India has spices, coffee, mangoes, tea...Thailand has fish sauce, lime leaves and galangal; Italy has white truffles and saffron; France has black truffles, stinky cheese and botrytis wines, Japan has the Ume plum and is surrounded by literal oceans of briny treasures. And in today’s world, all of us can have all of these things, all of the time. Asparagus in winter, chestnuts in the spring...Cheap oil and a fleet of planes have brought the treasures of the world into each and every one of our gourmet food stores and, for a price, we can enjoy anything that we like. For Now. But what if, or perhaps even, ‘when if’ the world shifts, when, for whatever reason, these treats from other lands are no longer around to fill our shelves or when, and even now, the price is so high that we need something else, something that is our own, easy to find and easy to grow and easy to use and store and share to delight our senses and to spur our imagination?

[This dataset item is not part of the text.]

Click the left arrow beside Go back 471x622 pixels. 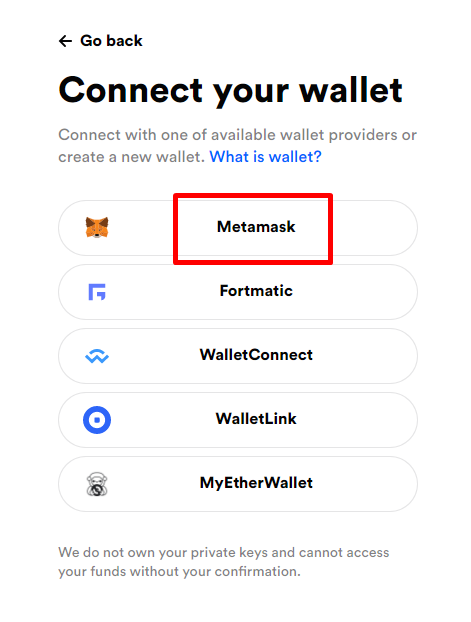click(x=65, y=41)
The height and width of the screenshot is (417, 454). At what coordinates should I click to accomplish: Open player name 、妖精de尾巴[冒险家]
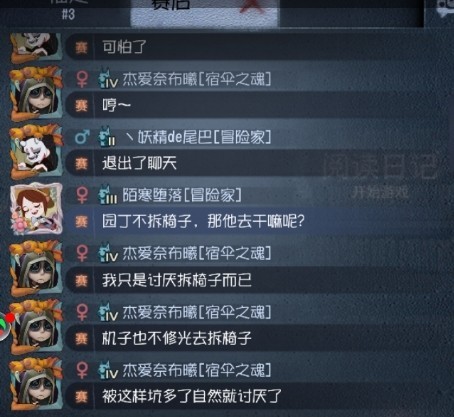pyautogui.click(x=198, y=137)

What then? Fortunately for us, this New World, the Americas, our world, has its own trunk full of culinary treasure; our chilies, our peppers, these many capsicums which were being consumed wild in the jungles of Bolivia as long ago as 7500 BC before being cultivated in Ecuador some 6,000 years ago. Over time, these puny pods of painful pleasure travelled throughout South, Central and North America, before, finally over the recent and relatively short span of just the last 500 years or so, they fanned out in the galleys, holds, and pockets of European and other adventurers to conquer the palates and racing hearts of humans on every corner of the globe. Over time they have evolved a variety of styles, flavours, textures and aromas that span the palate as surely as they have spanned the globe. For me, chilies have followed me from Texas to California to Ontario, a magic ingredient, a family of ingredients that, in their versatility, array of flavours, ability to tease, tantalize, attack and yes, even occasionally, to get me a little bit high, has always distinguished my cuisine, opened up my taste buds to new possibilities and filled my belly with everything from astounding sweetness to astounding heat; these secret ingredients, these talismans, these tricks of the trade have become the paints whose broad rainbow of flavours, aromas, and textures are the colours that have helped me to fill out, with whatever artistry I can muster, the canvasses of plate on which I daily paint.

It’s hard to explain. If you don’t understand by now, it’s entirely possible that you never will. But let’s put it this way, sometimes it gets pretty cold up here in Canada, too cold to grow allspice, or nutmeg or mangoes or tea. And to me, it seems pretty obvious, there’s only one thing to do when it gets too cold, yeah, you know...Turn up the heat!